> **What is asked**
Quote everything in the material from the line containing "You are a computer-use agent. The" down to the line containing "Action: coord(207,260)", both of those lines included, and nothing else.

######

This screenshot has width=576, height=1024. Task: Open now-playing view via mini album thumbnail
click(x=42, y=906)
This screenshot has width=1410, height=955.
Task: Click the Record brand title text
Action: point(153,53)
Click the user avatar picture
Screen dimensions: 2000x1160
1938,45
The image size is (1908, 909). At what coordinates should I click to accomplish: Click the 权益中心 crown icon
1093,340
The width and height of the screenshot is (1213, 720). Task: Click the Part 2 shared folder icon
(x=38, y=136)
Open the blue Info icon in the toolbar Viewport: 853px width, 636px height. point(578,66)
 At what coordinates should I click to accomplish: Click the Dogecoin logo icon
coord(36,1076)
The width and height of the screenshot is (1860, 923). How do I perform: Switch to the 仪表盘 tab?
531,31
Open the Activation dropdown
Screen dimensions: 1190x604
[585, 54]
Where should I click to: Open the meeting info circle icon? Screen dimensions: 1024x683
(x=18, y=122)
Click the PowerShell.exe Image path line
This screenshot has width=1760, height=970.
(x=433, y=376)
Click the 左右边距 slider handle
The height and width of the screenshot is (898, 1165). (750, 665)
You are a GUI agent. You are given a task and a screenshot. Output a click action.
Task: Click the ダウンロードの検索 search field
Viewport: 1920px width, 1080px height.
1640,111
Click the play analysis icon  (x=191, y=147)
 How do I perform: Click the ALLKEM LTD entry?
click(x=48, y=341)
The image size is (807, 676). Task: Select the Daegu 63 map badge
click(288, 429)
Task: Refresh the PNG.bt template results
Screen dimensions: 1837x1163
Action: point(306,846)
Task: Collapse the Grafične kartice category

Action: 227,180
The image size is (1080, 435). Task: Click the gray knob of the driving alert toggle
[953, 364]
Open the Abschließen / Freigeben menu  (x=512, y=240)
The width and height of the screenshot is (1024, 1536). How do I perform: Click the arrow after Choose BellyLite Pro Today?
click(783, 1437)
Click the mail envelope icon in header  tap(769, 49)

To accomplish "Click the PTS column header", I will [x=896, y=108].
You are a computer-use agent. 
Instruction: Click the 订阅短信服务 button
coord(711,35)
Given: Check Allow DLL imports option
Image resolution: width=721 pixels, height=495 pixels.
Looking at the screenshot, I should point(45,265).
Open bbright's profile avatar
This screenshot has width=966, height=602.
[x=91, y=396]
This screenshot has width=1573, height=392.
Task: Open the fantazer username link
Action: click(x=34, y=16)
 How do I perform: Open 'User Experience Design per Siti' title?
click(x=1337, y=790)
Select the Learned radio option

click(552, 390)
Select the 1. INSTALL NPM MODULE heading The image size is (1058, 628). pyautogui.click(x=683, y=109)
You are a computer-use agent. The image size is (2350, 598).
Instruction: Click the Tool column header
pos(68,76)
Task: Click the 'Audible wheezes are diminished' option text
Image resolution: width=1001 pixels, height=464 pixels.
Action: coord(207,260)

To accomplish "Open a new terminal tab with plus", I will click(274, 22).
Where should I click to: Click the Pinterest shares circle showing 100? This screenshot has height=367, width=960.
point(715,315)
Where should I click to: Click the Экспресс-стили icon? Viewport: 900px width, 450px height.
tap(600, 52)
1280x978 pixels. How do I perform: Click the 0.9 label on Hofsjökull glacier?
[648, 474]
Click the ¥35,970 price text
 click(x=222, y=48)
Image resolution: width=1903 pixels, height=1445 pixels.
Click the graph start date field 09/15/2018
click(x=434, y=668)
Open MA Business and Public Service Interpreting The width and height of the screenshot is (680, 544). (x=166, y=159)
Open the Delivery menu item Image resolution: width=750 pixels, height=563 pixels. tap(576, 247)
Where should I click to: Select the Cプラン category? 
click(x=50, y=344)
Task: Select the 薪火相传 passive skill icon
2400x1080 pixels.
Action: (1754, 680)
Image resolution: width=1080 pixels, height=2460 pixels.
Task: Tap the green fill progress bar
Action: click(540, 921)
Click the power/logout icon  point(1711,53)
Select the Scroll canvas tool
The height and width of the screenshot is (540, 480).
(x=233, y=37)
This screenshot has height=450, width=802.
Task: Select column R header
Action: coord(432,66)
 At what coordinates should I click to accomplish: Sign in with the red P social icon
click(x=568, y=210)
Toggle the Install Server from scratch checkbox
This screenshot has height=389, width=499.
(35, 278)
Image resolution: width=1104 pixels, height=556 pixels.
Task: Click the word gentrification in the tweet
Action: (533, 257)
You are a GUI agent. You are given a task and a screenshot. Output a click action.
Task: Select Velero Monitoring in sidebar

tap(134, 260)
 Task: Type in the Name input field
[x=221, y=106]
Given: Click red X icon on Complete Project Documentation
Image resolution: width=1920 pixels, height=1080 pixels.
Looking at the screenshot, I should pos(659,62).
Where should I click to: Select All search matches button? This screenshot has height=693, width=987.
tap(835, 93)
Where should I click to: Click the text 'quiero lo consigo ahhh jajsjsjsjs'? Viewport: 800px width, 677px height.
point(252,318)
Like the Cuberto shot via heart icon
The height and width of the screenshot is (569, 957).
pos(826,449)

######

> **Result**
You are a computer-use agent. The image size is (2350, 598).
Instruction: Click the Tool column header
pos(68,76)
Task: Click the 'Audible wheezes are diminished' option text
Image resolution: width=1001 pixels, height=464 pixels.
Action: coord(207,260)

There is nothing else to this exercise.